Another factor associated with mental health decline reported elsewhere but not in our study, was being of an ethnic minority group. Studies from the United Kingdom and the United States identified poorer mental health in ethnic minorities during the pandemic [23, 56, 57]. We found no such association in our study or in another local study of mental health in low-skilled dormitory-based migrant workers in Singapore [58]. Financial security may offer one explanation. Ethnic minorities in other studies typically work in unskilled, lower-income roles (e.g., service sector), which were disproportionately impacted by job losses or reduced hours when COVID-19 hit.
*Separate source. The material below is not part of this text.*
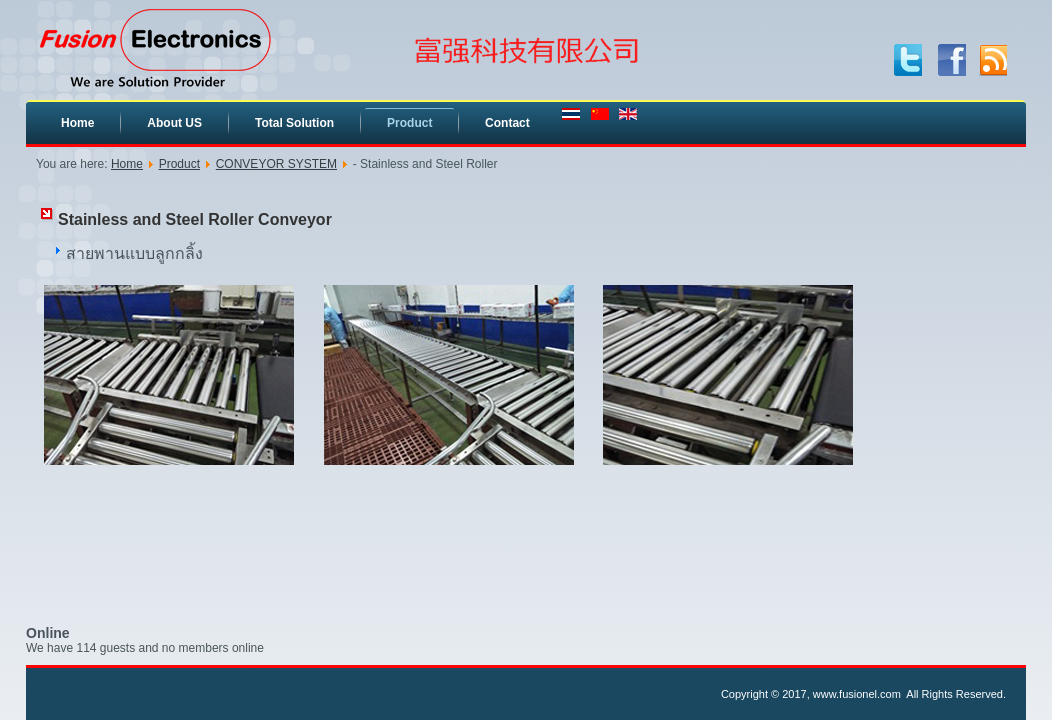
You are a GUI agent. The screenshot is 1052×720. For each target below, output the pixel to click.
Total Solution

Locally, these same financial pressures may have been alleviated by introducing initiatives to protect jobs, grants to support low-income households and government support to help companies remain solvent [43]. Our study also observed a higher psychological resilience in Malays (one ethnic minority in Singapore), a phenomenon also seen before the pandemic [42]. Higher psychological resilience can protect individuals from mental health decline. The potential reasons for this are beyond the scope of this study but warrant further investigation.
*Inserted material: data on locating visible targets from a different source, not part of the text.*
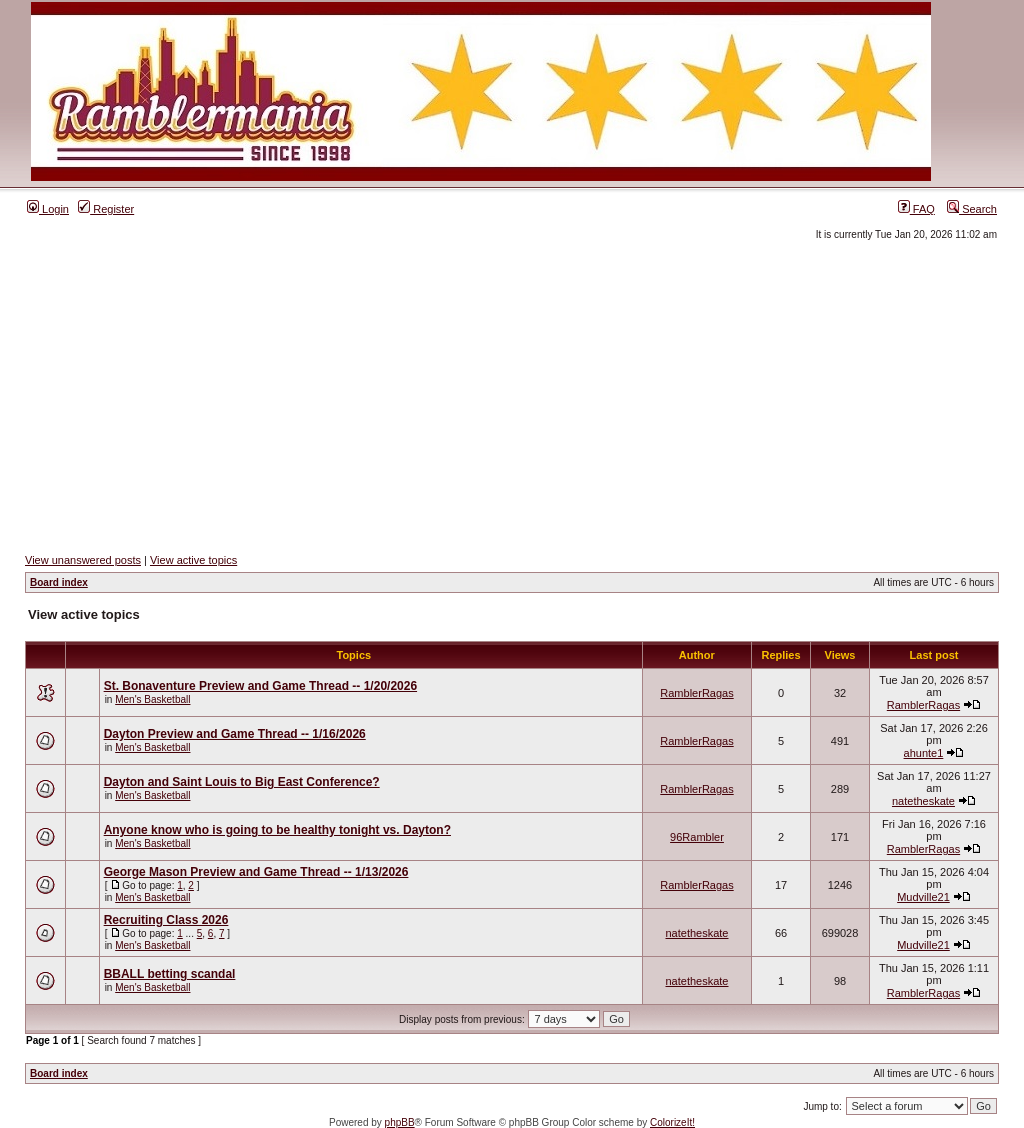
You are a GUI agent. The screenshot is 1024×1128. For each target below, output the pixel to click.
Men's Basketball (152, 699)
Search (972, 209)
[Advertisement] (512, 397)
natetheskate (923, 801)
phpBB (400, 1122)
Decisive measures to control the spread of COVID-19 were instrumental during the initial outbreak of COVID-19, but the unintended consequences of these measures cannot be ignored. By implementing population-wide screening initiatives it is possible to detect emerging trends and intervene early, allocate resources if and where needed, and inform future mental health care policies. Accordingly, the World Health Organization (WHO) has called for mental health reforms, following an estimated 25% increase in the global prevalence of anxiety and depression observed in 2020 [59]. Recommendations include increased funding to expand capacity, upskilling of community providers to aid in screening and treatment, a refocus on preventative care and protection of vulnerable groups and the leveraging of technology to meet these goals and expand access [59]. Recent developments in mental health care including the rapid expansion of virtual services and the use of big data analytics to identify those at risk, may help to deliver some of the desired WHO reforms, but their effectiveness and safety still need to be established [60,61,62].

Limitations

While the SOCRATES survey aims to assess public knowledge and perceptions of infectious diseases, the responses may not represent the wider Singaporean population. The limitation of an electronic survey format may also have resulted in a biased sample agreeing to participate. For instance, those that are more technology literate. Mental health and well-being assessments are also not routinely reported locally. Thus, we cannot compare our findings to the pre-pandemic state, except for resilience for which we had pre-pandemic data. Furthermore, we cannot rule out memory effects (i.e., a response influenced by prior responses to the same question). However, these may be minimised for the Kessler, SWEMWS and CD-RISC-10 instruments, which ask questions anchored to a specific period, reducing the influence of past responses. Finally, all survey questions were mandatory to minimise missing data, however, we acknowledge this may have introduced response bias into the study.

Conclusions

We observed a small determinantal impact on the resilience of the general population in our study. Policymakers should strive to identify and alleviate contextual factors that continue to create stress to prevent resilience decline. These may include social, economic, and health-related factors. Furthermore, investment in population surveillance is warranted to aid in decision-making when allocating finite resources for population mental health and well-being.